Byju’s explosive growth
With an estimated 150 million users, Byju’s revolutionized learning with its interactive programs. The start-up’s core offerings include K-12 (Kindergarten to 12th grade), tuition, and test prep. It later added coding, job skills, and lifelong education to its portfolio. The company secured a solid safety net of marquee global investors such as Sequoia Capital, Prosus, Chan-Zuckerberg Initiative, BlackRock, and others.However, the ultimate boom came during the pandemic when its revenue increased exponentially.
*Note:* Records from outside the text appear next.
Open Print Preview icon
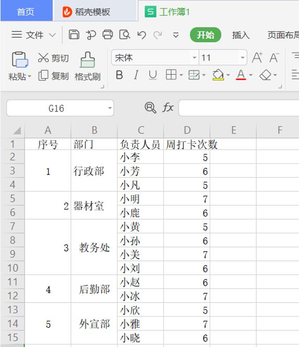Screen dimensions: 299x347 [125, 34]
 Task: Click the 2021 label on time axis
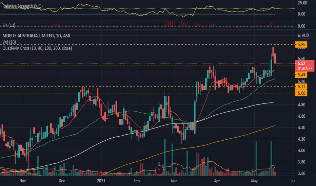(101, 181)
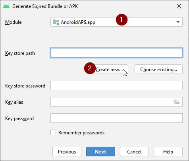Focus the Key store path field
Image resolution: width=189 pixels, height=161 pixels.
116,53
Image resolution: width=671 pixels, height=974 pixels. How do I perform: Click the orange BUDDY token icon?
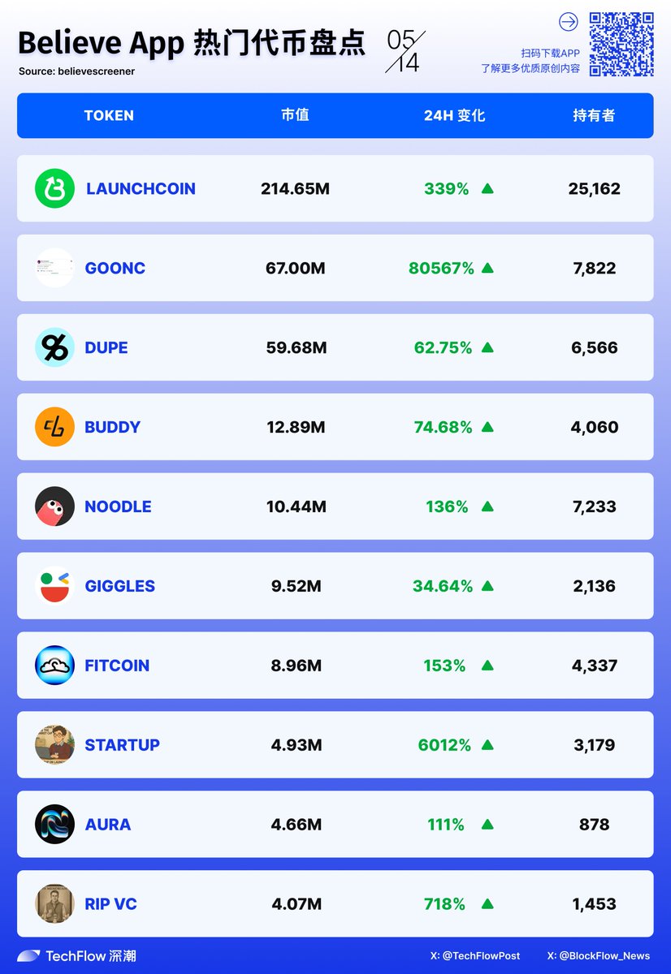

This was followed by a phase of aggressive acquisitions in 2021 with big-ticket buyouts like Aakash, Toppr, and Epic at a high valuation. It soon surpassed the digital payments platform Paytm to become India’s most-valued startup. It is estimated to have allocated substantial sums towards signing famous names like Bollywood actor, Shah Rukh and football player, Lionel Messi as their brand ambassador. The start-up was also an official sponsor of the FIFA World Cup in Qatar and the main sponsor of the Indian National Cricket team.
Bursting the bubble?
Troubles first surfaced when Byju’s delayed filing its financials for 2022. Critics questioned its sky-high valuation (on which it raised two funding rounds). This was followed by its non-promoter investors lowering the valuations significantly in the months following October 2022. The company procured a 1.2 billion U.S. dollar loan from overseas investors in 2021 to fund its acquisitions at a time when interest rates were favorable. However, the subsequent rise in interest rates has rendered the debt more expensive. Two of its acquisitions: Great Learning and Epic, are now on sale for the term loan repayment.In addition to financial woes, Byju’s aggressive promotions and marketing have been widely criticized as the company stands accused of mis-selling its offerings to parents who couldn’t afford them. Meanwhile, three key investors and five top-level executives have exited the startup. Moreover, the startup is under government scrutiny for lapses in corporate governance. It laid off thousands of its employees since last year, however, the final settlement dues have been delayed until November 2023.
As the company undergoes business restructuring, legal troubles with its creditors, and challenges in securing fresh capital, the start-up is targeting the IPO of its test-prep arm Aakash Educational Services in 2024. The course of the next months will be decisive for Byju’s with implications extending beyond the company. Once the trailblazer of the Indian ed-tech ecosystem and occupying almost half a share of the ed-tech sector in India, Byju’s future now remains uncertain.